At The 74, Jenny Sedlis takes a cogent look at the current battle over mayoral control of New York City’s public schools as Mayor Bill de Blasio vies for a longer commitment from the State Legislature to his school improvement strategies.
De Blasio may want more time but parents are tired of waiting. Heck: my parents gave up waiting forty years ago.
This is personal. Sedlis, in describing the “slow rate of progress” for some of NYC’s chronically-failing schools, uses three high schools as examples of places where “many New York City public school parents are highly dissatisfied with the quality of education their children are receiving and they now expect Mayor de Blasio to be held accountable for the slow pace of progress. There’s a profound disconnect between the rhetoric coming out of City Hall and what parents see in their children’s schools.”
The three high schools she cites are Herbert Lehman and Dewitt Clinton in the Bronx and Martin Van Buren in Queens. Forty years ago I was supposed to attend Martin Van Buren.
I’d been at P.S. 172 (grades 7-9 in my day), which was nothing to write home about. My parents were very well-informed about local school quality because both worked for the NYC Board of Education in Queens, my dad as a high school studies teacher and my mom as a high school social worker. Us kids already had heard about how girls at Martin Van Buren weren’t supposed to travel stairwells unaccompanied because of the risk of sexual assault. And my parents knew that academics there were, at best, desultory.
And now? Sedlis writes,
Herbert Lehman High School in the Bronx has 1,535 students enrolled and of the 40 percent of students who graduate in four years, just 11 percent are college or career ready. Dewitt Clinton High School in the Bronx has 2,109 students enrolled and of the 46 percent of students who graduate in four years, just 19 percent are college or career ready. Martin Van Buren High School in Queens has 1,742 students enrolled and of the 55 percent of students who graduate in four years, just 14 percent are college or career ready.

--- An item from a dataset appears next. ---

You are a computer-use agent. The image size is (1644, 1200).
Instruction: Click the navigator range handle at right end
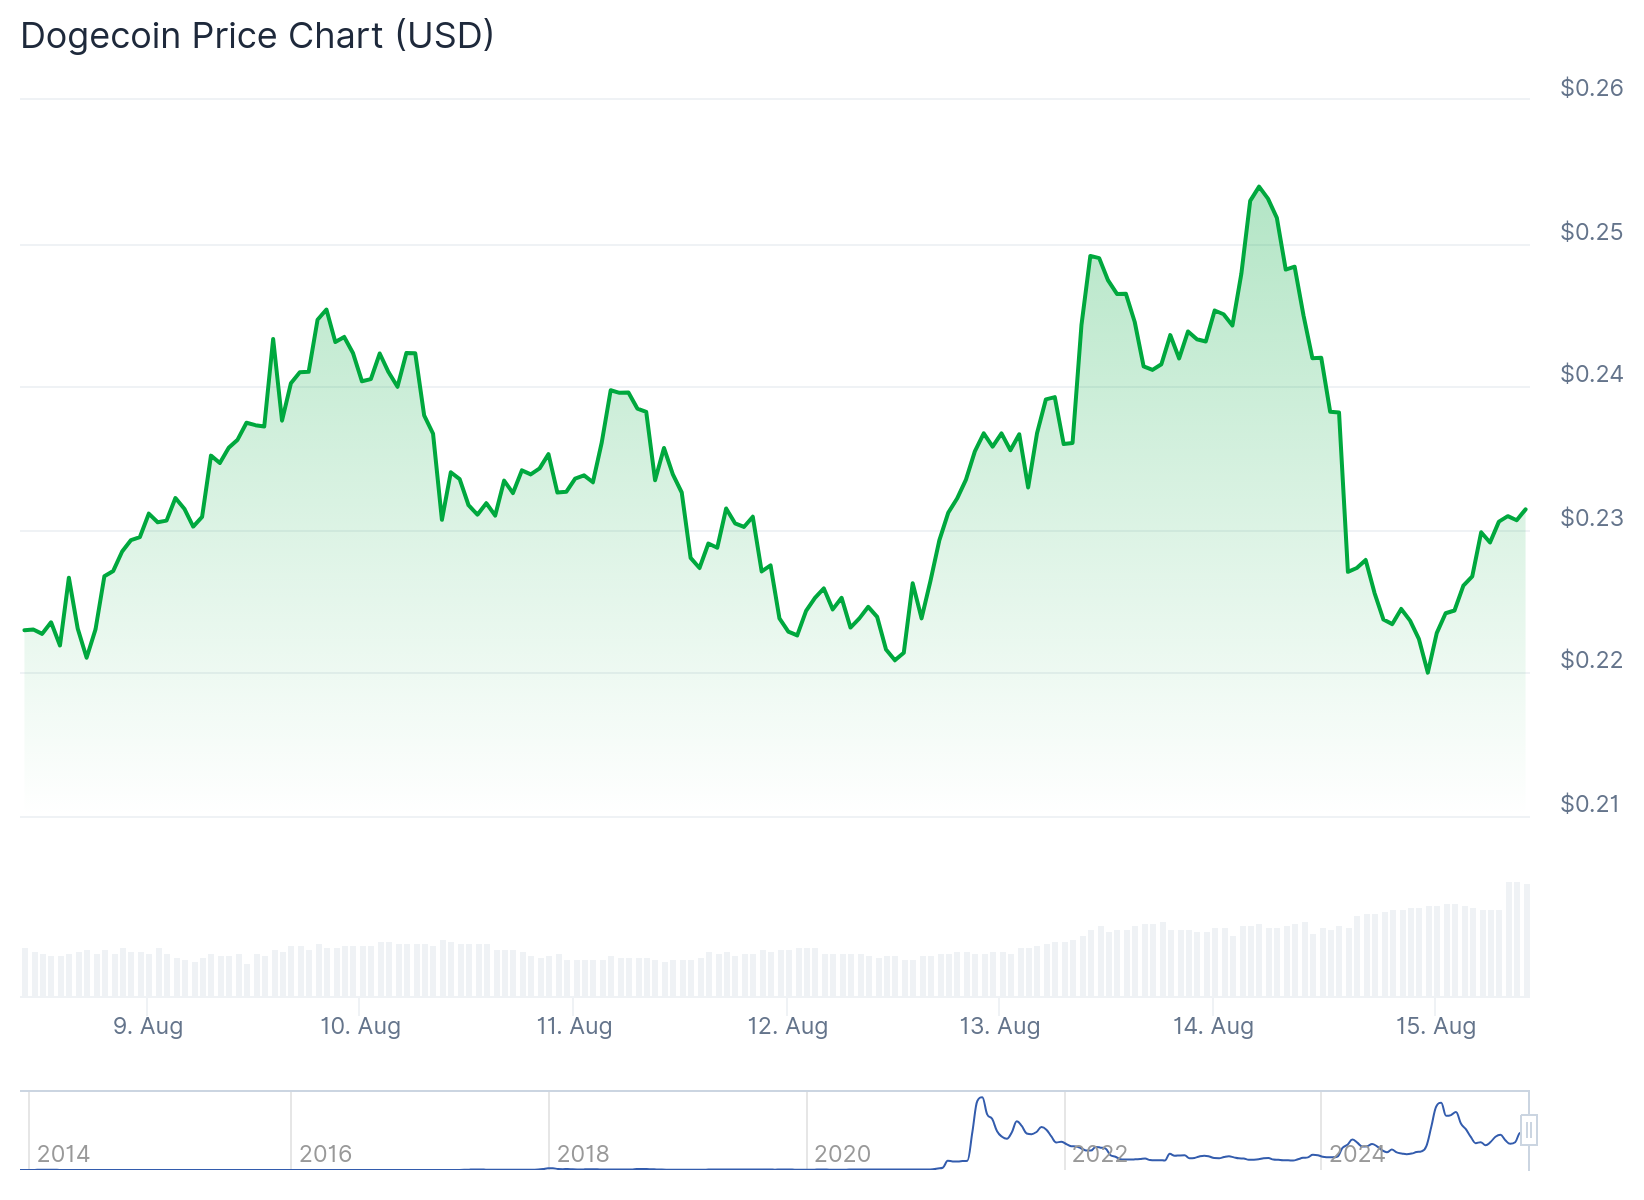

I was lucky. My parents, exercising the most common form of school choice, had the financial wherewithal to move us to a high-performing school district on Long Island. Based on current demographics, most of the families in my old neighborhood don’t have that luxury.
Former Mayor Mike Bloomberg, with his respect for school choice and his emphasis on accountability, offered hope. But now parents in Van Buren’s catchment zone wait on Mayor de Blasio and his scorn for charter schools (choice for parents who can’t afford to move to Long Island), wait on Chancellor Carmen Farina and her laughably low expectations for school improvement,, wait on Regents Chancellor Betty Rosa and her disdain for standards and assessments.
My parents didn’t have to wait. Neither did I. Not everyone is so lucky.